▶ Task details
Within the records that follow, find every line containing the string "MIPS". Copy those lines.

Records from a dataset:
------------

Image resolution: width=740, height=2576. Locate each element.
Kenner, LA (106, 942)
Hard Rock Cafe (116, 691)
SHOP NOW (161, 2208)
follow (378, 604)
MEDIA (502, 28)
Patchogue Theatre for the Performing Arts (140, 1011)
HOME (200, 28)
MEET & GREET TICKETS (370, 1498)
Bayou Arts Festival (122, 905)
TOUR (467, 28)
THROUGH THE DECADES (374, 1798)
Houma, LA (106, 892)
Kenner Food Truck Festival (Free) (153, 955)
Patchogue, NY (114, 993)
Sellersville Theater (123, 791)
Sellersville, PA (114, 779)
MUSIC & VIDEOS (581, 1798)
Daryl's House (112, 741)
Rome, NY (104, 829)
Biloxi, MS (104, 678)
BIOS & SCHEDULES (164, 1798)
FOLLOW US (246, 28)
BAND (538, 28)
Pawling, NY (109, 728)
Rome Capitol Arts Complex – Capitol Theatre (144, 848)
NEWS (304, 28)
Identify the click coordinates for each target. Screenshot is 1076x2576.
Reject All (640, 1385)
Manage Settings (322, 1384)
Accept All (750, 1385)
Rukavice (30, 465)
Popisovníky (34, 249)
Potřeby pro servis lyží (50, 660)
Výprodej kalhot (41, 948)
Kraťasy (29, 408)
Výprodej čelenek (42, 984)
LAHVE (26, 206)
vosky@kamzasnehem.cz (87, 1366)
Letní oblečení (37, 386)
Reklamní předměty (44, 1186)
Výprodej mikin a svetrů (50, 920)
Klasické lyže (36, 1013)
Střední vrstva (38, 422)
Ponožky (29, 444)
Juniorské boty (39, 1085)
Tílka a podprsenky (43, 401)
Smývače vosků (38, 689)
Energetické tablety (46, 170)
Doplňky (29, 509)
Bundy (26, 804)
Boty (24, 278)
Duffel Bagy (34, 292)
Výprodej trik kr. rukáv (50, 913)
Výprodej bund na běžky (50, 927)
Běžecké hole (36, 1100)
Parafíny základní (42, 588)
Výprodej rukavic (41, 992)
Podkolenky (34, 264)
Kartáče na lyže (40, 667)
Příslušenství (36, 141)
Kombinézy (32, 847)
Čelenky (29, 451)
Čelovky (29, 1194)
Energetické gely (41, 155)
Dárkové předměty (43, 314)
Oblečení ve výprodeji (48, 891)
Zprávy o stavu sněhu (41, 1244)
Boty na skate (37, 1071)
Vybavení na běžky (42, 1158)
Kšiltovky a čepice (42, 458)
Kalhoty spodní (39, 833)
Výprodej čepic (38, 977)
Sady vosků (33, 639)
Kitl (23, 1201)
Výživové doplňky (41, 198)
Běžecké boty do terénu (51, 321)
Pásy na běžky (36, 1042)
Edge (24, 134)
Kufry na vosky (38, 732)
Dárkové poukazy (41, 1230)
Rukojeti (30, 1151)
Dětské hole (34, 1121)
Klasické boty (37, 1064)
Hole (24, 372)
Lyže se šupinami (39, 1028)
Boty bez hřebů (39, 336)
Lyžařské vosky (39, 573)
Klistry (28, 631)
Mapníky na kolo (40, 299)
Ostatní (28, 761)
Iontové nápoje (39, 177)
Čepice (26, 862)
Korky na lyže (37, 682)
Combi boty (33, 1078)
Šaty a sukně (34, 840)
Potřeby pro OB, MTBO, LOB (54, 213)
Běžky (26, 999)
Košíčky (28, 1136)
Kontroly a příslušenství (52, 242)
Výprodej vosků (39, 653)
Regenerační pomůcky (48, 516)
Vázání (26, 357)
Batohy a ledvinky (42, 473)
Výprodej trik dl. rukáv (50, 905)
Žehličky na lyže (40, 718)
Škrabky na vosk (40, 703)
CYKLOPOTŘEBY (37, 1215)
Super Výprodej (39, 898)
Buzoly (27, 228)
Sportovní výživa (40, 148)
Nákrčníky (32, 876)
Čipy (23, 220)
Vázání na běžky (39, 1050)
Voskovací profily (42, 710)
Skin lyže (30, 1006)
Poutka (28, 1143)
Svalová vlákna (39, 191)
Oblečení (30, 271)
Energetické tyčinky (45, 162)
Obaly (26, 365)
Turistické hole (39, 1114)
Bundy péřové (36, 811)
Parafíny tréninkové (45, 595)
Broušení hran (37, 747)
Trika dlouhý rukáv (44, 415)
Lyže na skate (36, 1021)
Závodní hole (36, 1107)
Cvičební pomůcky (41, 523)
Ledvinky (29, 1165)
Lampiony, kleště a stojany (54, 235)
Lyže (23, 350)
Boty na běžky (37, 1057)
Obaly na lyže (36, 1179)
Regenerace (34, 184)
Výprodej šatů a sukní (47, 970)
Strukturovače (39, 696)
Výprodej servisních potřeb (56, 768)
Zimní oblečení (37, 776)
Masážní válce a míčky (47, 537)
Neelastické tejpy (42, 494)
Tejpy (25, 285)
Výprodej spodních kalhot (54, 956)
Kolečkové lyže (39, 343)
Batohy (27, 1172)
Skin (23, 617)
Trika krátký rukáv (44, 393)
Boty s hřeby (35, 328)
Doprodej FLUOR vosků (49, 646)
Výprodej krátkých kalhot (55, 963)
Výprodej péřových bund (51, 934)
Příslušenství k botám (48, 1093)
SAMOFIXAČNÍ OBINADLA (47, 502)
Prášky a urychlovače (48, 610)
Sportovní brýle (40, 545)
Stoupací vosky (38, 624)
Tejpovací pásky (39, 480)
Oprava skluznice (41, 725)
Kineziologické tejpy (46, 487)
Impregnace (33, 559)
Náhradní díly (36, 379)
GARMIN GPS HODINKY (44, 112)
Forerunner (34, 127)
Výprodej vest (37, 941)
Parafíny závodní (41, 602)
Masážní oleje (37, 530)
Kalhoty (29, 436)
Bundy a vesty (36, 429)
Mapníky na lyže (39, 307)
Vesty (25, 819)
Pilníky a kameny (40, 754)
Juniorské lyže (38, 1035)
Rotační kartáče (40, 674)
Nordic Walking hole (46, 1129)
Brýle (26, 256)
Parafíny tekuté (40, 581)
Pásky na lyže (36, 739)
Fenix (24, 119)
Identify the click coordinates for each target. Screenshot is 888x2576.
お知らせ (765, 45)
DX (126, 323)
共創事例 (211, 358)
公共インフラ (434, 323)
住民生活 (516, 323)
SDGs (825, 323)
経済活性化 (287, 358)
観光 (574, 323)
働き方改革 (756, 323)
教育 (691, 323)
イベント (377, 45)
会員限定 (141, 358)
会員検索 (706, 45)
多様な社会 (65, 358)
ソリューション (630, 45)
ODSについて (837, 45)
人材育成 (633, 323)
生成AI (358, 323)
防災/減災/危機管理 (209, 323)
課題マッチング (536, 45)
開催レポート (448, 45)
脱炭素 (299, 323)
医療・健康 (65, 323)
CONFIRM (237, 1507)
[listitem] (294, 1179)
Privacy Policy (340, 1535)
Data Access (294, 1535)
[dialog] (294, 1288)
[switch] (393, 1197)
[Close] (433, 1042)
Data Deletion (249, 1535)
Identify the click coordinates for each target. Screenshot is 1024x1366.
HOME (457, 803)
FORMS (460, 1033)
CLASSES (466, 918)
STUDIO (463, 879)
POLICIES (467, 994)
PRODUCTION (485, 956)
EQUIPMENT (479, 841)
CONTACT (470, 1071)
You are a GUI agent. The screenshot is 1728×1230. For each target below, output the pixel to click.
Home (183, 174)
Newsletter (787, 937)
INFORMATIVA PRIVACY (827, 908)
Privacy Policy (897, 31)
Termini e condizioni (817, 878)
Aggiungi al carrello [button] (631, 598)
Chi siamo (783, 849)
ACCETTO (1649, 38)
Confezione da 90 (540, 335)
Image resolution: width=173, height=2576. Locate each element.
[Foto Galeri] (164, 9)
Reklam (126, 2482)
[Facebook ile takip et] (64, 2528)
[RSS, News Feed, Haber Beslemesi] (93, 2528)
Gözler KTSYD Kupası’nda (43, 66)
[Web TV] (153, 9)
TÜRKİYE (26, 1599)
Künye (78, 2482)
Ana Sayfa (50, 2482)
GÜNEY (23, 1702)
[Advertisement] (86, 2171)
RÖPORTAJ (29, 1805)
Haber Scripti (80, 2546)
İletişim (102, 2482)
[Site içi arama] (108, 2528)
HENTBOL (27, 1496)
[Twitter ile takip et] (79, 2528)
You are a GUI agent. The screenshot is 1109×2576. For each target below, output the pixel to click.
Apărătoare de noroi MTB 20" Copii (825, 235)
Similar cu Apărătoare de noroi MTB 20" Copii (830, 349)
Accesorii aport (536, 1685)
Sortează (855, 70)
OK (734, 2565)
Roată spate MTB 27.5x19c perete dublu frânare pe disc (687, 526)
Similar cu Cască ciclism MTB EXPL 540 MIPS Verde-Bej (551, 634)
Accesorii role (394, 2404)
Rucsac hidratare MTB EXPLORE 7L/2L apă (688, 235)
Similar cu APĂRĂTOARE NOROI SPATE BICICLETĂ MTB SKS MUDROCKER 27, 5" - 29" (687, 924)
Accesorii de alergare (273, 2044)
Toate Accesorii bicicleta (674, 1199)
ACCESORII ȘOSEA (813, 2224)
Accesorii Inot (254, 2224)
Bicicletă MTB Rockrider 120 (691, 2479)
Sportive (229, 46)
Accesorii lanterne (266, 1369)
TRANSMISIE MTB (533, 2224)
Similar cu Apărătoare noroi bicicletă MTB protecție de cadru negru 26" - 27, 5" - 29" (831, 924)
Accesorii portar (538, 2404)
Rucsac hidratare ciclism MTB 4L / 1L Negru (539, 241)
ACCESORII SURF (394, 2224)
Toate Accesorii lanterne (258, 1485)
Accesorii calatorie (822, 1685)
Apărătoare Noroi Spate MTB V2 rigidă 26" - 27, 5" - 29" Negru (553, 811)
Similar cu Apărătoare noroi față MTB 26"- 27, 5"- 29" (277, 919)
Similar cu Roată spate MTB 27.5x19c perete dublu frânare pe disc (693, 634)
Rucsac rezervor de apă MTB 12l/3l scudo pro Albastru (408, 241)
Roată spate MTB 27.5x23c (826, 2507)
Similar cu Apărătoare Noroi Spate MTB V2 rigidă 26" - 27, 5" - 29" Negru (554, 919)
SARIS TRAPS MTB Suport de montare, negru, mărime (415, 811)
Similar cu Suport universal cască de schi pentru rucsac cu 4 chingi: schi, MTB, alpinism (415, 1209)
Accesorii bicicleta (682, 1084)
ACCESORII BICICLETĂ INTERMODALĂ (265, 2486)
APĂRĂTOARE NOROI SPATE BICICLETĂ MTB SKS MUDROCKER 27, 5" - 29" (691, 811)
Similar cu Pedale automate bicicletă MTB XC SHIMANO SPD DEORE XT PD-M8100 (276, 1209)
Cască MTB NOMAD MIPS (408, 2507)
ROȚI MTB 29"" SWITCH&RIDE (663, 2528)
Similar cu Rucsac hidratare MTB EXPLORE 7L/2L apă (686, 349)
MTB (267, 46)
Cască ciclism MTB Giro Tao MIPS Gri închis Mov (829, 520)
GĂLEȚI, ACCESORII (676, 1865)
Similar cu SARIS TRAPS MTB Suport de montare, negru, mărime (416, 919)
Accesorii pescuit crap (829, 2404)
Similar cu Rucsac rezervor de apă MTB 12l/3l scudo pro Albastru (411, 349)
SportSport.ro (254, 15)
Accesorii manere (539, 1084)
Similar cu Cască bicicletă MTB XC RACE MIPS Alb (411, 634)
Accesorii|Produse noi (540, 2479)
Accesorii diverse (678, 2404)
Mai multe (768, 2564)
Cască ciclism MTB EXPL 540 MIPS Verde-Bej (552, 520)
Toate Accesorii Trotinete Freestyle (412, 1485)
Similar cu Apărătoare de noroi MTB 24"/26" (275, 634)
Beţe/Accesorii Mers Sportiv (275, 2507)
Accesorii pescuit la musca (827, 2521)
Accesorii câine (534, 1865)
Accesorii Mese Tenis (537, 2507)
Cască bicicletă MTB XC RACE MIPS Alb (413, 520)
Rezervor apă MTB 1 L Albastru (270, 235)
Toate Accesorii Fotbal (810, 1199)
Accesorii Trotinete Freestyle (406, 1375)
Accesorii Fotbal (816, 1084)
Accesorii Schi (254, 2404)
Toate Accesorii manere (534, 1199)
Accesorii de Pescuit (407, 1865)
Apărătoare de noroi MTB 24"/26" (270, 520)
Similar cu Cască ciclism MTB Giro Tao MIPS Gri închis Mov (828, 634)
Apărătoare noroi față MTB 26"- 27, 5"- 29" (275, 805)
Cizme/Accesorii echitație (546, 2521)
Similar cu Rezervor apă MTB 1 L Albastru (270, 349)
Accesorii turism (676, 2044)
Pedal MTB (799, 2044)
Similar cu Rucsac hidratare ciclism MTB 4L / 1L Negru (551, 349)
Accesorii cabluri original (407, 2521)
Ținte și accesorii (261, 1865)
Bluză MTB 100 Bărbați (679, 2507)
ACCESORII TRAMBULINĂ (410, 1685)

------------

▶ Answer section
Similar cu Cască ciclism MTB EXPL 540 MIPS Verde-Bej (551, 634)
Cască MTB NOMAD MIPS (408, 2507)
Cască ciclism MTB Giro Tao MIPS Gri închis Mov (829, 520)
Similar cu Cască bicicletă MTB XC RACE MIPS Alb (411, 634)
Cască ciclism MTB EXPL 540 MIPS Verde-Bej (552, 520)
Cască bicicletă MTB XC RACE MIPS Alb (413, 520)
Similar cu Cască ciclism MTB Giro Tao MIPS Gri închis Mov (828, 634)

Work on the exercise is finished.